Похоже на то. Встреча в редакции местной газеты с главным редактором оставила гнетущее чувство потери себя и отвращения. Как выяснилось, Jornal de Notícias Conde («Новости Конди») была хитровыебанным подразделением русскоязычной газеты «Буква» («Раша тудей» такой в печатном виде для иммигрантов из России). Гомесу же предстояло вести там колонку с новостями, так называемой, российской науки – еженедельно и с прославлением всего русского (лучшие в мире ёб-мобили, смартфоны с пятью экранами, нана-мопеды и так далее, не считая, естественно ракет, ядерного оружия и передовой технологии захвата прилегающих территорий силами местных жителей). Само собой он отказался.
– Помню, конечно. Просто не знаю, возможно ли это. Но, видно, возможно, – ответил Тони. – Привет, Локошту.
– Наконец-то.
Он взял её за руку – как живая.
– Ты как живая, Эфи. Давно мы здесь?
– Я где-то с месяц, ты, верно, дольше (я умерла в тридцать восьмом).
Соц-арт, какой-то, – припомнил Тони свои мытарства (беглец и дворник) по роману. Смена реальностей, их каталог и поиск такой, где хотя бы не стыдно за деяния русских.
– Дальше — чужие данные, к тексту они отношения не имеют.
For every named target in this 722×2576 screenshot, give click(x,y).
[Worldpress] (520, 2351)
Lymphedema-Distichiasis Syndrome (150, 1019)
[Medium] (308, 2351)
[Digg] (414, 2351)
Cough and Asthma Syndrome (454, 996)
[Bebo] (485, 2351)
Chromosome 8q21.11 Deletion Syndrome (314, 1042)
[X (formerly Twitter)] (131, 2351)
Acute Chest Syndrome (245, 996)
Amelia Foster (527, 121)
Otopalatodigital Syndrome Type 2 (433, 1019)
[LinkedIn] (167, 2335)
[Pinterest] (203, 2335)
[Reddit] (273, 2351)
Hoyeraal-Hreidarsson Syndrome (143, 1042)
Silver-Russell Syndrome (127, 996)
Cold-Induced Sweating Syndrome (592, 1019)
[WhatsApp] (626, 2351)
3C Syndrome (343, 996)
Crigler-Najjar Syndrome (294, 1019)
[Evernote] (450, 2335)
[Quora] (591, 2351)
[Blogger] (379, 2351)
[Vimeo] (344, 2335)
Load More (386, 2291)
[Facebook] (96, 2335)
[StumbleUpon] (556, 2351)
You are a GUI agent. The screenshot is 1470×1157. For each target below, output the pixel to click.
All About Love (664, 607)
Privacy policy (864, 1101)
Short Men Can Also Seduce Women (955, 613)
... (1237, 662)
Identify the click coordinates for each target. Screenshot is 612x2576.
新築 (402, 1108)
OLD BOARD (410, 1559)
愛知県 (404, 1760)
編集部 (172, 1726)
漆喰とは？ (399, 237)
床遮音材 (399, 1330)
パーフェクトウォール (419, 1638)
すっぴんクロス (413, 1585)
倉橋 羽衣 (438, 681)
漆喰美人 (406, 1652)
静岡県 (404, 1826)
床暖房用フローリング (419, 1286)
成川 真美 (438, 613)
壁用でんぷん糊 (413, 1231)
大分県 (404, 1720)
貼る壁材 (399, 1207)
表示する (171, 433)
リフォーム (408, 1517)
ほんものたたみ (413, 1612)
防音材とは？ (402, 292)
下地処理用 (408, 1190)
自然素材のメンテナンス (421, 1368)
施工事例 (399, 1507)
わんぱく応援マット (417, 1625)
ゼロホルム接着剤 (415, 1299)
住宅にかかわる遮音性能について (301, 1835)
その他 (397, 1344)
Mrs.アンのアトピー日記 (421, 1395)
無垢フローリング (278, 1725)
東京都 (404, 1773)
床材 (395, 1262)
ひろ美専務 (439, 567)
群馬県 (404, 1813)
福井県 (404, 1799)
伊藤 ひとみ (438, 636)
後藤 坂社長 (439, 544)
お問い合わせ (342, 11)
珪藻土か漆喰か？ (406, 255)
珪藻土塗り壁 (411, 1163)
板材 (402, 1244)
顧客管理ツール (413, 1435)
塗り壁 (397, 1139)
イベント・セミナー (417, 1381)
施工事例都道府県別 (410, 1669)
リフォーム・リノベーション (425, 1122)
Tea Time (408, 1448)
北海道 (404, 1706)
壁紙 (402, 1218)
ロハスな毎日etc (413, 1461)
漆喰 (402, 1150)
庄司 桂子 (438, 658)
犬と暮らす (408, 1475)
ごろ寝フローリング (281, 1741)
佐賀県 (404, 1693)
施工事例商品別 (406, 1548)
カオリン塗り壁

И вот он в будущем. Весьма отдалённом, надо сказать (как он и мечтал, программируя гаджет для мертвецов).
Дослушать Эфи, впрочем, не довелось. «Кино» внезапно прекратилось и Тони снова очнулся в обычном мире заурядной провинции на самом западе Европы. Он возвращался из продуктового магазина к себе на Sacadura Cabral в квартиру под крышей (напротив офис Tele2) и арендованную по сети месяцем раньше. «Здравствуйте, Тони, – промолвил он, – мы снова здесь, но раздвоились. Приплыли, словом. Поздравляю».
Поздравляй или нет, он явно сходил с ума. Перспектива не радовала: без работы, без денег, к тому же, с синдромом раздвоения личности. Как всё же вымысел, подумал он, лучше реальности. Но делать нечего. Поднимаясь по лестнице, он услышал придурочный хохот счастливых людей (те пинали, похоже, пустую банку из-под пива, что приводило их в восторг) и, закрыв за собою тяжёлые двери, испытал наряду с грустью облегчение.